Alternatives to Novox in Dogs
When your dog has arthritis, the primary mission is to reduce pain and inflammation. Doing so will ensure they live a more comfortable life, and you don't have to watch them slowly become less active.
While veterinarians are quick to give a prescription drug such as Novox since it's a highly effective non-steroidal anti-inflammatory drug, that doesn't mean some canines won't experience any negative side effects from the medication. So, what are the options for pets who can't take Rimadyl caplets?
Here are some effective natural alternatives that can keep your pup nice and healthy, even with osteoarthritis:
CBD oil is quickly taking the world by storm as a natural alternative to numerous pain medications for humans. However, people aren't the only ones who can reap the benefits. CBD oil can potentially help dogs with a wide range of diseases and disorders. We developed our Innovet PurCBD range purely to help relieve pain and improve wellbeing in dogs with a variety of health issues.
Cannabidiol (CBD) is a compound found in cannabis. Don't worry, CBD oil won't get your dog high since it doesn't contain enough THC, the psychoactive compound in marijuana.
CBD is typically used for treating pain and inflammation. The cannabinoids interact with the body's endocannabinoid system, which is responsible for regulating a wide range of bodily functions.
Like humans, canines also have an endocannabinoid system. As a result, they can receive similar benefits from CBD and other cannabis compounds. CBD oil can help your dog:
- Reduce pain and inflammation
- Regulate their appetite
- Improve sleep
- Reduce stress and anxiety
- And more
However, always consult your veterinarian before giving your pet CBD oil.
Omega-3 Fatty Acids
Omega-3s are an essential part of our diet that helps combat a wide range of diseases.
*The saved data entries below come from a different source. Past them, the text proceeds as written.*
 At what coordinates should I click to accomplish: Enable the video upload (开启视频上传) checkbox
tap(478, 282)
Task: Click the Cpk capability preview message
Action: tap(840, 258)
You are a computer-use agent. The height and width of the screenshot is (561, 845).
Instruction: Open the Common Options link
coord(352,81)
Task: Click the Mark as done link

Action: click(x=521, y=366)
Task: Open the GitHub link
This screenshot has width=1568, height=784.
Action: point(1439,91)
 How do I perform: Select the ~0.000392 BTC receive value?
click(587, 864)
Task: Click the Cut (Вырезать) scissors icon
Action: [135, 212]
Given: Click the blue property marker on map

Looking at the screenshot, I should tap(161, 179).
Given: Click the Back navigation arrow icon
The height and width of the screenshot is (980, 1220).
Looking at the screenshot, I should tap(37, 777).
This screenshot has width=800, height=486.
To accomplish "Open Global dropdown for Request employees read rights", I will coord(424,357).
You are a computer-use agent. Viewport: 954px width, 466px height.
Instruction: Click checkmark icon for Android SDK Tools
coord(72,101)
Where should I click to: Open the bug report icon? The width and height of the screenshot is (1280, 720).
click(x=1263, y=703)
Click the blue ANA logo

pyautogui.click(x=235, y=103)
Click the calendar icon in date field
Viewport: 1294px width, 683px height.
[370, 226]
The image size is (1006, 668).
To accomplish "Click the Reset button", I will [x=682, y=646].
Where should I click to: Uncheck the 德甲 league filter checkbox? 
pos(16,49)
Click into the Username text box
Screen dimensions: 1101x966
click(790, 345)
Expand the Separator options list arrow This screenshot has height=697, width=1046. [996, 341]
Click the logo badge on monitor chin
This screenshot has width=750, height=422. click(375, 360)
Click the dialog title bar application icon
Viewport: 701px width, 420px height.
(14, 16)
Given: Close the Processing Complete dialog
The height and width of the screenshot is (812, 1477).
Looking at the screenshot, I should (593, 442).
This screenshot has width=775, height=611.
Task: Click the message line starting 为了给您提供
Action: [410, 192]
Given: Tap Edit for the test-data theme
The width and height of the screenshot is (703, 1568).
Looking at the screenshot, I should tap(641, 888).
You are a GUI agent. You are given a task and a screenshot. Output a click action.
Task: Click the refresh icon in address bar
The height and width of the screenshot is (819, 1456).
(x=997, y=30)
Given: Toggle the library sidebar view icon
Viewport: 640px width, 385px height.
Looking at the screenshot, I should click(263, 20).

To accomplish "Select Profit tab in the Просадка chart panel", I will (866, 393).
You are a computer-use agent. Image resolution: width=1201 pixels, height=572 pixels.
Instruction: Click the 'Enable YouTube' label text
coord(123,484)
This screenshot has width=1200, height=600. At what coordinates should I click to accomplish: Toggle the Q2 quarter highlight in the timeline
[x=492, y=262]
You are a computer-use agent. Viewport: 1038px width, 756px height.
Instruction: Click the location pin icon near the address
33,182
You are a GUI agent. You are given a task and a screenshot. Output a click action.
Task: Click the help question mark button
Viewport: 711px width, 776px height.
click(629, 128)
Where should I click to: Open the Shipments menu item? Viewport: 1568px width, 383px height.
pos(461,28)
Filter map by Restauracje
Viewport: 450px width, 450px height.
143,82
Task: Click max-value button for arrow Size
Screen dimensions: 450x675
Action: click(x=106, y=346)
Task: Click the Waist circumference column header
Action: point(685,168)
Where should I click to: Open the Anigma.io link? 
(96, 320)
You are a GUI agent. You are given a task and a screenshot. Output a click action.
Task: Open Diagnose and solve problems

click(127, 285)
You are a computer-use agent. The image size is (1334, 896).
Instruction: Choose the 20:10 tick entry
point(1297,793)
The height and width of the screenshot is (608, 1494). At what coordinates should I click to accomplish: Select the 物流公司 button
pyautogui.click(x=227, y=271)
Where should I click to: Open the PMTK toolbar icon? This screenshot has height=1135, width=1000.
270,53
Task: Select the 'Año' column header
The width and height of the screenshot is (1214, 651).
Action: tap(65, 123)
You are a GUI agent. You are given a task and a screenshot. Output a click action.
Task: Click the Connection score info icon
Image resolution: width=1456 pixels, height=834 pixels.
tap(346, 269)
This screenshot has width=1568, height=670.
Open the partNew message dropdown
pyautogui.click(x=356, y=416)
While Omega-3s typically get a lot of credit for reducing the risk of heart disease and cardiovascular illnesses, they can also help reduce the symptoms of arthritis. A diet rich in Omega-3 fatty acids can improve joint health, which will ultimately reduce arthritis pain and inflammation.
You can find numerous chews and tablets that are rich in Omega-3s. Our Advanced Mobility Support Chews contain wild Alaskan salmon oil which delivers essential fatty acids to your dog, helping to ease swelling and inflammation.
Turmeric is widely known throughout the world as a superfood for its extensive list of health benefits. For starters, turmeric has anti-inflammatory properties which are key for fighting arthritis. What's more, turmeric can also treat bacterial infections, viruses, and even some cancers. Since turmeric is already used in food, adding it to your pup's diet shouldn't be too tricky. Find a dish they love and add it using a paste. You can also find turmeric tablets in some pet stores.
Bear in mind that these natural alternatives won't produce results overnight. Instead, you need to make them an integral part of your dog's diet before you'll start to notice symptoms wearing down. As long as you're consistent, your dog should start to feel stronger and healthy, even with arthritis.
While arthritis is a frustrating and uncomfortable condition for you and your dog, you must never stop fighting. Sure, there's no direct cure, but there are things you can do to make your pup's life more comfortable. Novox and other NSAIDs are viable medications, but may not be the best choice for your pooch. Consult with your veterinarian about Novox and try some alternatives above.
We hope this article helps you better understand the non-steroidal anti-inflammatory drug Novox — feel free to share it with any of your fellow dog parents you think might benefit.